In the Fields Map section, map the “user_id” field with the “User ID (will update this user)” action. In this way, the action will update the user role of the newly registered user. Then, define the user role the customer should receive after the payment.
After you save the changes, the last step would be to give the Update User action a GATEWAY.SUCCESS event.
As a result, the form will function by this workflow: after submitting the form, the user is registered as a lower-ranked user with limited access. Then, the user goes through the payment process, after which the user is promoted to a higher user role, and the registration is complete.
Generating the password automatically
Another possible way to integrate the Register User action with a payment gateway is to generate the user password automatically after successful payment. In this case, the user will not be able to set a password manually because the password will be autogenerated. This workflow involves a custom coding solution.
Firstly, copy the code from the GitHub page. Add this code snippet to the functions.php file of your currently active child theme. Note that any customizations should be added only to a child theme; if you don’t have a child theme, you need to generate it. To add a code, head to your WordPress Dashboard > Appearance > Theme File Editor > functions.php and paste the code snippet.
Now, return to the form editing screen. Add a Hidden field block before or after the existing fields. Choose the “Generated Password” option as a Field Value.
A Hidden field block is a block that will be hidden from the user on the front end. The previously added code snippet will generate a new password after the user completes the payment successfully and will use this hidden field to store it. Mind that the password will be generated only after a successful payment, which makes it impossible for anyone from the outside to access it and makes the process completely secure.
In this case, you can remove the Text field blocks with the “Password” field type because the password will not be defined by the user.
Then, click the pencil-shaped button under the “Register User” action. In the editing screen, map the Password and Confirm Password fields with the newly created Hidden field.
Save the changes. Since the “Register User” action should only be performed after successful payment, give it the GATEWAY.SUCCESS event.

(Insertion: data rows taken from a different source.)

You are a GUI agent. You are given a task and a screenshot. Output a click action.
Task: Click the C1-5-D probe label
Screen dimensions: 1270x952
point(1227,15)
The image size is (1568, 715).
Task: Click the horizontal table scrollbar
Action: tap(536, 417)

You will notice that the red notification message is still present. However, if you follow the instructions carefully, the action will be appropriately executed after payment is complete. The last step would be to send the registered user an email with the generated password. For this purpose, add a new “Send Email” action and configure the settings – for the Mail To field, choose the “Email from submitted form field” option; for the From Field, select your Email field; then, fill in the rest of the required fields according to the Send Email action guide.
In the Content field area, add a message that the user will receive after a successful registration. Don’t forget to include the generated password with the help of a macro.